100,000 COVID-19 USA deaths and growing daily.

We have no idea when this will end.

The public health experts are advising us to wear masks.

The Texas Supreme Court has a virtual hearing on mail ballots because they are afraid of COVID-19.

Fu_k them! Vote by mail.

Commentary will say it again.  Here is how to do it.  Let’s go back to the Texas Secretary of State’s April 2 Election Advisory on COVID-19:

Upon reviewing the Advisory, State Rep. (Anna) Eastman directed me to work with the Harris County Clerk’s election officials to develop a vote by mail application to send to all voters based on the Secretary of State’s Advisory. After a few drafts and revisions, that the Secretary of State’s office saw and reviewed, we came up with one that they said, “looks fine to us.”  The last thing we wanted to do was make an investment in an application that would subsequently be rejected by the Harris County Clerk’s and the Secretary of State’s elections folks.

Rep. Eastman’s application included the exact same language on disability from the Secretary of State’s Advisory.

Here is the language again:

One of the grounds for voting by mail is disability. The Election Code defines “disability” to include “a sickness or physical condition that prevents the voter from appearing at the polling place on election day without a likelihood of needing personal assistance or of injuring the voter’s health.” (Sec. 82.002). Voters who meet this definition and wish to vote a ballot by mail must submit an application for ballot by mail.

Commentary has posted recently on my Commentary the Rep. Eastman campaign application for folks to see.

Let me repeat.  The Chief Election Officer of the State of Texas, the Texas Secretary of State said Rep. Eastman’s Vote by Mail application “looks fine to us.”

The Rep. Eastman campaign did it the right way.

Here is from the Statesman on the Supreme Court hearing yesterday:

The court, however, rejected Paxton’s request to order county election clerks to reject applications for mail-in ballots from voters who fear exposure to the coronavirus.

County officials lack the authority to question or investigate claims of disability, Hecht noted, adding that clerks are expected to faithfully convey the ruling’s outcome to voters.
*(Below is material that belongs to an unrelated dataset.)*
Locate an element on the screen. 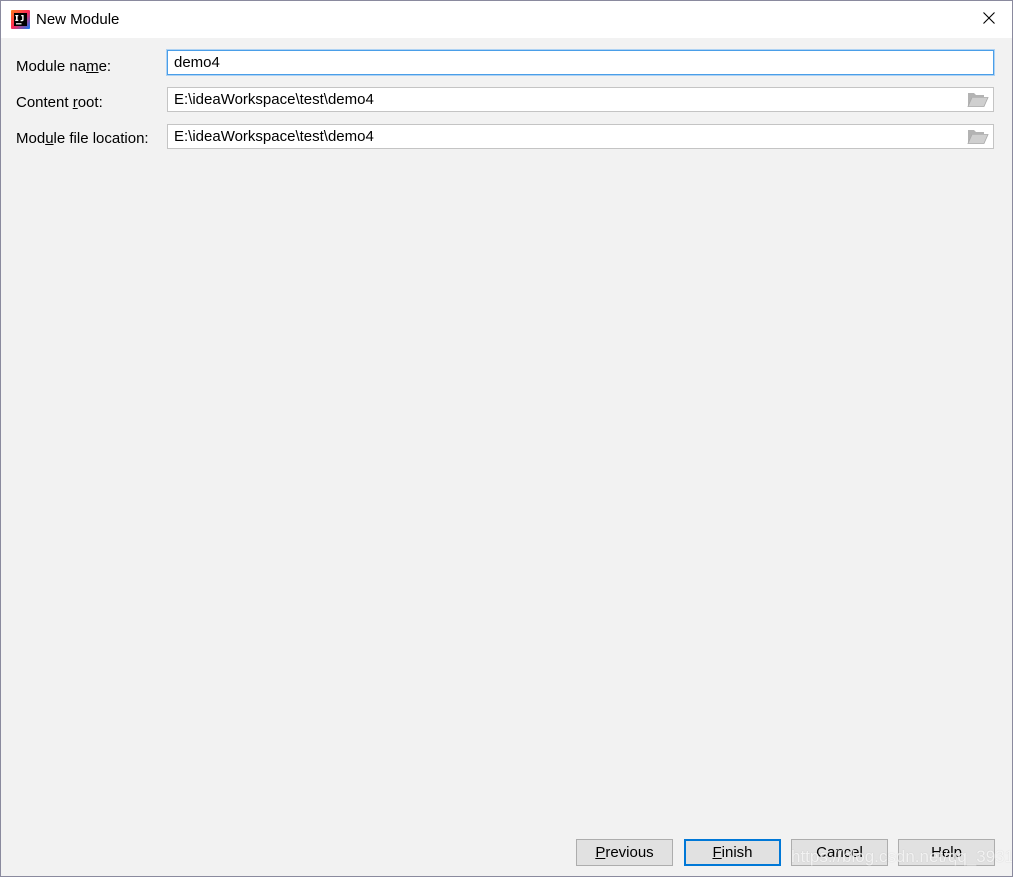 Image resolution: width=1013 pixels, height=877 pixels. previous-button: Previous is located at coordinates (624, 852).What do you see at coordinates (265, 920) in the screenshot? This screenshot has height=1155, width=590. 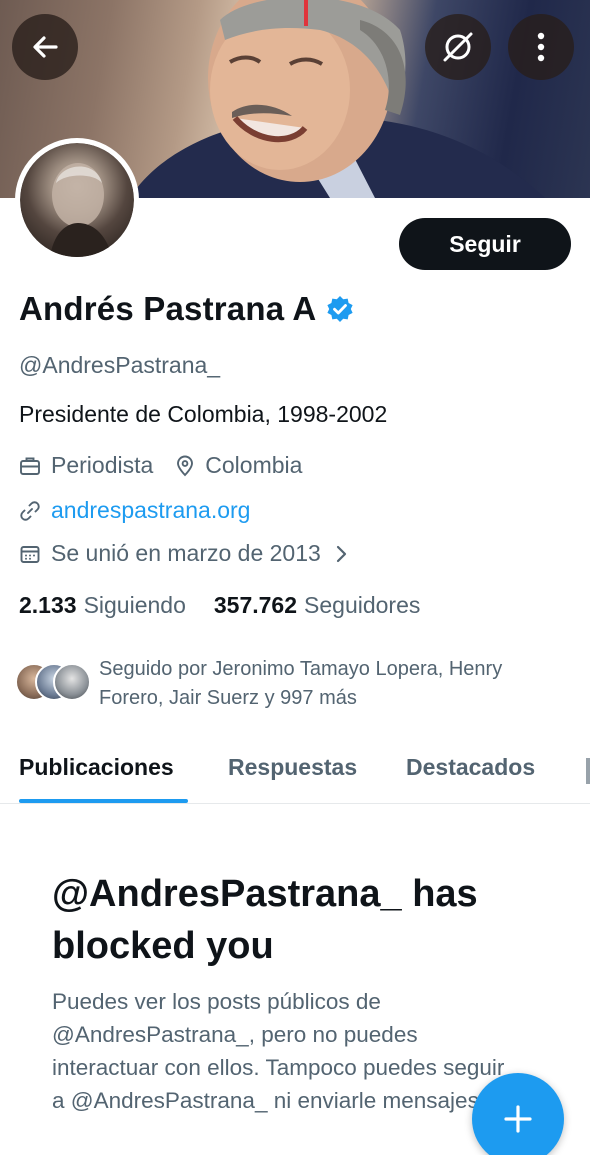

“The Clerks have assured us that they will fully discharge their duty to follow the law. We are confident that they will follow the guidance we have provided here,” Hecht wrote. “Accordingly, we conclude that (ordering) them to do so is unwarranted.”

From Trib on the hearing:

Although the court sided with Paxton’s interpretation of what constitutes a disability, it indicated that it is up to voters to assess their own health and determine if they meet the state’s definition.

“We agree, of course, that a voter can take into consideration aspects of his health and his health history that are physical conditions in deciding whether, under the circumstances, to apply to vote by mail because of disability,” the court ruled.

The high court also rejected Paxton’s request to prevent local election officials from sending mail-in ballots to voters who were citing lack of immunity to the coronavirus as a disability. Those officials denied they were operating outside the law and argued they cannot deny ballots to voters who cite a disability — even if their reasoning is tied to susceptibility to the coronavirus.

When voters cite disability to request an absentee ballot, they’re not required to say what the disability is. The voters simply check a box on the application form, and if their application is properly filled out, locals officials are supposed to send them a ballot. The state ultimately conceded that officials can’t reject those voters.

And from Kuffer on the hearing:

Now for that caveat. The Supreme Court has made it clear what the law is, and what is – or, more to the point, is not – a disability. Your county clerk will send you a mail ballot if you ask for one, but Ken Paxton could have you arrested, or some wingnut activist like Alan Vara could file a complaint against you, if you request one because of COVID concerns. I think the risk of the former is small unless you make yourself a target, but the latter is non-trivial since who gets a mail ballot is a matter of public record. That doesn’t mean that your local DA will agree to press charges, or that they would be able to get a conviction, but who wants to deal with that? We know how vindictive the legal system can be to people charged with violations of the electoral code, especially to voters of color. I’m planning to vote in person regardless, but if I had been thinking about applying for a mail ballot, this would definitely make me reconsider. You have to decide for yourself what your risk of exposure is.

Here is all of today’s Kuffer that has nothing but good takes today: http://www.offthekuff.com/wp/.

It is all about today’s Chron front page headline: 100,000.

It is a fu_king pandemic.

Go to Harrisvotes.com and fill out a mail ballot application, check the Disability, annual, and Democratic Primary boxes, sign it, stick it in an envelope, slap a stamp on it and mail it. It is a lot safer.

We need to encourage folks to vote by mail.  Get a lot of folks to do it and when it is all said and done, folks will see that it is not a big deal.

63 years ago today, MLB’s National League owners gave permission to the Brooklyn Dodgers and New York Giants to move to Los Angeles and San Francisco.

The MLB owners and MLB players can’t agree to terms on compensation for a short season if we have a season at all.  If this dispute heats up and forces fans to pick a side, you know it is going to be players.  They never have owner bobblehead day.